» WHAT IS NEEDED: In the data below, find the line that contains "Open the Relación de posición tool" and the line that contains "612x364 pixels.". Copy both, plus every line between them, exactly.

***** EXERCISE INPUTS *****

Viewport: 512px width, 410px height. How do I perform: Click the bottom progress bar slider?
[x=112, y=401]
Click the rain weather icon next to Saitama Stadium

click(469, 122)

*****
***** EXERCISE INPUTS *****

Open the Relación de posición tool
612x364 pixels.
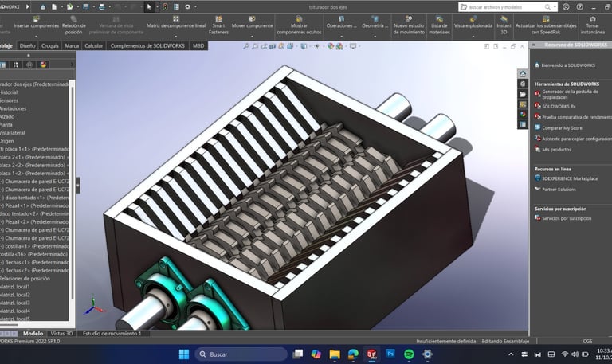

*****

» THE ANSWER:
Open the Relación de posición tool
612x364 pixels.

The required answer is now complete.